Io mi accostai tremando.
“Perché vai sospirando?
Di che paventa il core?
Vieni”, mi disse Amore.
Lieto per man mi prese,
E il ragionar riprese:
“Da che in mia Corte stai,
Tu non vedesti mai
Il Museo di Cupido.”
Io lo sogguardo, e rido.
Credea che il vezzosetto
Scherzoso Fanciulletto
Tutte sue brame avesse
Di Gioventute amiche,
Non che a serbo tenesse
Amor le cose antiche.
Dentro una ricca stanza,
Che di Tempio ha sembianza,
Guidami il mio bel Duce:
L'oro, che intorno luce,
Mi raddoppiava il giorno.
“Or guarda”, ei disse, “intorno,
Guarda, o servo fedele.”
Di sculti Marmi e di dipinte Tele
Ricco è il bel loco, dove Amor passeggia,
E quinci Ilio mi addita, e l'arsa Reggia,
Cui la Greca tradì sposa infedele;
E quindi il Mare, e le fuggenti vele
Di Teseo ingrato; e vuol che sculta io veggia
Ninfa che guizza, e Ninfa che arboreggia,
Imprese tutte di quel Dio crudele.
V'è Amor dipinto in cocchio alto d'onore,
Con mille Uomini e Numi, in ceppi o in fuoco,
Dinanzi al carro, ed ei gli urta e confonde.
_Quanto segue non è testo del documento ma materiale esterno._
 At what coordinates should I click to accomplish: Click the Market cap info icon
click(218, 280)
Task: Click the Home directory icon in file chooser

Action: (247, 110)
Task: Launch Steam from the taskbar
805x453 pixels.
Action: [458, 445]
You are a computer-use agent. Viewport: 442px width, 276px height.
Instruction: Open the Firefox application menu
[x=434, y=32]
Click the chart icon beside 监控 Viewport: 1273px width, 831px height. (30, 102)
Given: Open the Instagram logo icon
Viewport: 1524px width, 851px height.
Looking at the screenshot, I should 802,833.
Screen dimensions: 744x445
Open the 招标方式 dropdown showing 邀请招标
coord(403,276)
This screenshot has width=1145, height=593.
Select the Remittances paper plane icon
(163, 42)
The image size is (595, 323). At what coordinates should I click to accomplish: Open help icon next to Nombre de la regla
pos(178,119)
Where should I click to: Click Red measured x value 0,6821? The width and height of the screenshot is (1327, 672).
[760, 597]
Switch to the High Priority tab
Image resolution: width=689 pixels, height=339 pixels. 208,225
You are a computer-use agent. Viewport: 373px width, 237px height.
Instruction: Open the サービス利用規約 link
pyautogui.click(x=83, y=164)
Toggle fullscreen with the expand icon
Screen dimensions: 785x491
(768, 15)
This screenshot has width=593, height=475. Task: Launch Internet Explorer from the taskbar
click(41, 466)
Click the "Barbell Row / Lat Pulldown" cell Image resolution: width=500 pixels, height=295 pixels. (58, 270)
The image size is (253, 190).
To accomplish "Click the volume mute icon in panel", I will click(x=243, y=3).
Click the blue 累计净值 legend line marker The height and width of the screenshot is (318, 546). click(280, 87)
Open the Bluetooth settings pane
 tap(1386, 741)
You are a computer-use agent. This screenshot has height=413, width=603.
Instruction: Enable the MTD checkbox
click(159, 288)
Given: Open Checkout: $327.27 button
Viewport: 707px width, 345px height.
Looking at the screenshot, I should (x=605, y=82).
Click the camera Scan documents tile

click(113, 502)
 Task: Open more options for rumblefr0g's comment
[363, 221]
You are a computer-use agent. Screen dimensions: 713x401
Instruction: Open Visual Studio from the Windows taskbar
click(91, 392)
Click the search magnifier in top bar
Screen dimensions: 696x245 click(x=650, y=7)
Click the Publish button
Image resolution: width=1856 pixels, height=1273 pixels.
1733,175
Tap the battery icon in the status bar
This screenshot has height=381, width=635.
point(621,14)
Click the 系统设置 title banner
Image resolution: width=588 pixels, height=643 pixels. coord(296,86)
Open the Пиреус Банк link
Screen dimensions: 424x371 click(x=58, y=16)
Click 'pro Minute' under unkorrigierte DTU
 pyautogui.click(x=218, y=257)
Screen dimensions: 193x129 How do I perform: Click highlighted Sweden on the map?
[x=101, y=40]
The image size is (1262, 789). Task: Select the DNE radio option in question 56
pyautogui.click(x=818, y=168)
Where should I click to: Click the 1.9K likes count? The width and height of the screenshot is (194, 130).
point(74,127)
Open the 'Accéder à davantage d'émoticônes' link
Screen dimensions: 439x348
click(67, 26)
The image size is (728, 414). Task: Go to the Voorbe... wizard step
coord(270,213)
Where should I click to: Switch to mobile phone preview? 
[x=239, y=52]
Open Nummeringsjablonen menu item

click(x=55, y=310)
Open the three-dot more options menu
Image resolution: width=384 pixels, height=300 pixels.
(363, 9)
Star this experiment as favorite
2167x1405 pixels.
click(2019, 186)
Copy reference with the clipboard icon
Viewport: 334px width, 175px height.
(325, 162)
Psiche, che i vanni e il tergo arse ad Amore,
Non v'è dipinta: ogn'un fa pompa e giuoco
Dell'altrui scorno, il suo scorda o nasconde.
“Ma più liete e gioconde
Cose, e più rare io serbo”,
Disse il Garzon superbo,
“Ciò che pennel dipinse,
Ciò che scalpello finse,
Il tuo piè non ritardi;
Rivolgi al ver gli sguardi.
Vedi queste due spade,
Opra di prisca etade?
Furon”, dicea Cupido,
“Di Piramo e d'Enea.
Su queste”, ei soggiungea,
“Caddero Tisbe e Dido:
Del sangue sparso allora
Ecco le stille ancora”;
E mentre ciò dicea
Quel Barbaro, ridea.
Stavano in un de' lati
Cinque bei Pomi aurati,
De' quai molto si canta
In Ascra e in Aganippe:
Tre son quei d'Atalanta,
Il quarto è di Cidippe;
Ma non è chi paregge
L'altro, su cui legge
In Argiva favella:
“Abbialo la più bella”,
Pomo famoso tanto
Per la man che vi scrisse,
Pomo, cagion sul Xanto
Di tante pugne e risse.
Volgo lo sguardo, e appesa
Di verde bronzo antico
Veggo Lucerna. Io dico:
“Oh, chi la vide accesa?”
Allora il Nume infido,
Che il tutto prende a giuoco:
“La vide, ma per poco,
Il notator d'Abido.”
“Ahi sventurato Notator d'Abido”,
Dissi, “ah misera Lei: chi la conforta,
Ch'estinto il vede comparir sul Lido ...”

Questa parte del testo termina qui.